(Saved data entries)
====
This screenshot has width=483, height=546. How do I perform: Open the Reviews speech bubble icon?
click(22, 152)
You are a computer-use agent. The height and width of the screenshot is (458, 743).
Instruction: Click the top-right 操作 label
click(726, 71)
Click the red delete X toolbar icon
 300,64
====
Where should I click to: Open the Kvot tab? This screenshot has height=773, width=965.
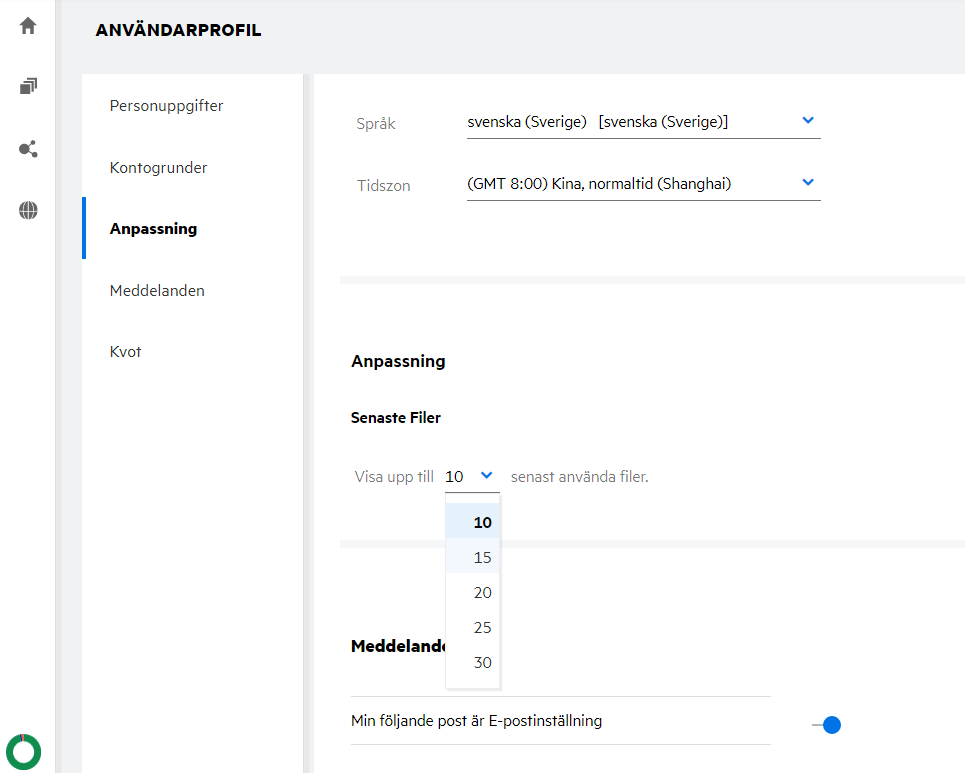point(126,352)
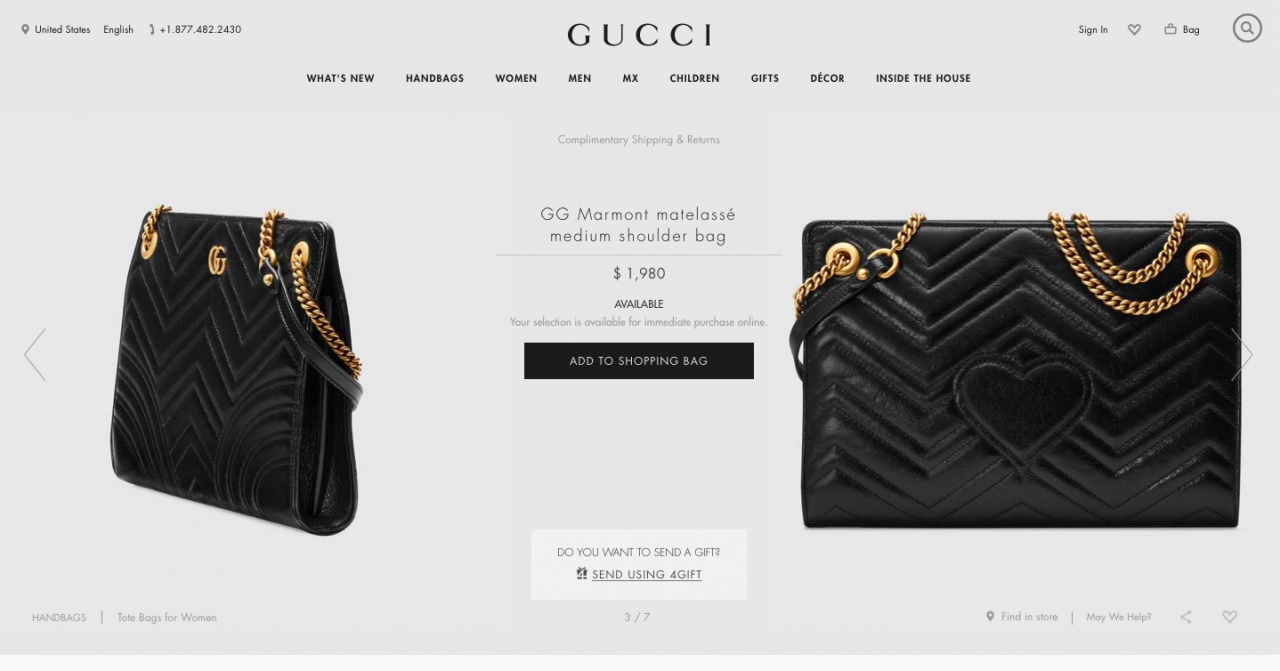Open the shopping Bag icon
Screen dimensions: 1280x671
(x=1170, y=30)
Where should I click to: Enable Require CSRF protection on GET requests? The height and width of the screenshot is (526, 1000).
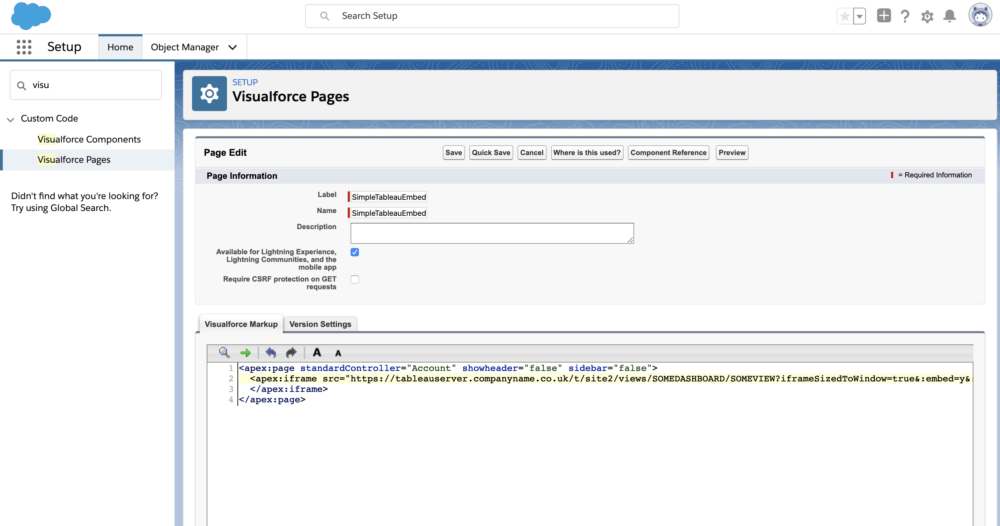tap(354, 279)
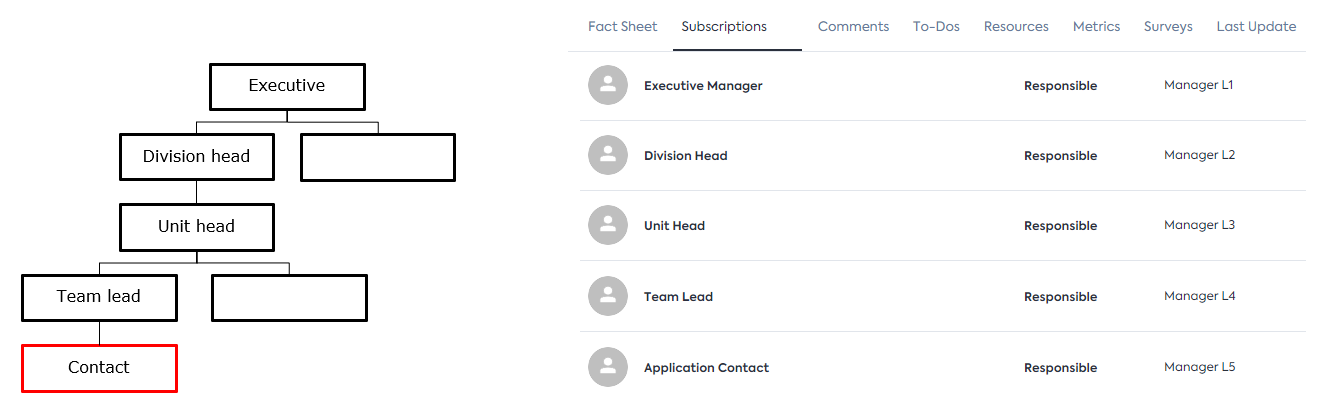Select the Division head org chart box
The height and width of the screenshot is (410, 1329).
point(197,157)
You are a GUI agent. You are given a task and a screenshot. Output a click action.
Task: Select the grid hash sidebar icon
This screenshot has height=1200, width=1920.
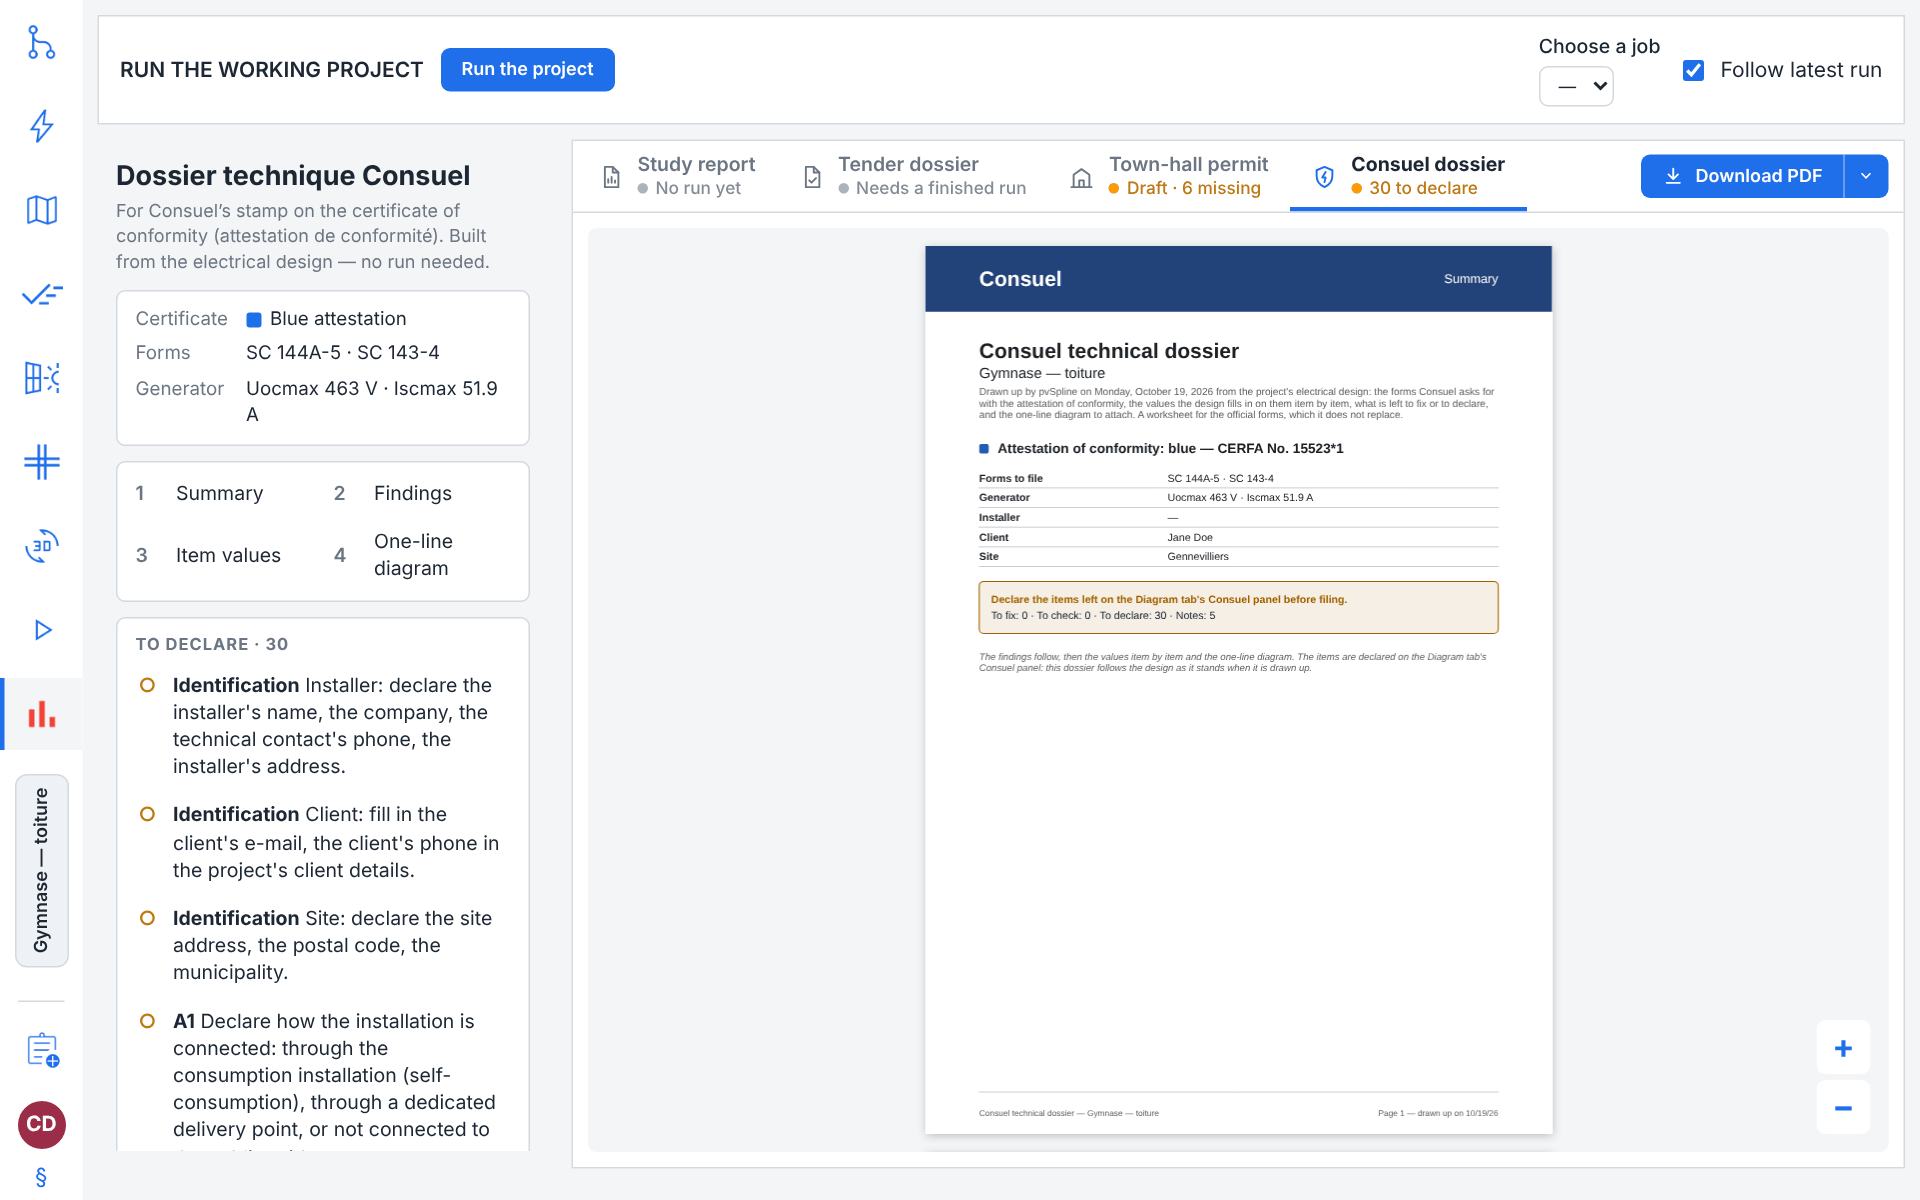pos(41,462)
====
PROMPT: Look through the entries above; find each line with the word "agent" and copy it.

ANSWER BOX:
You are a computer-use agent. The height and width of the screenshot is (458, 743).
You are a GUI agent. You are given a task and a screenshot. Output a click action.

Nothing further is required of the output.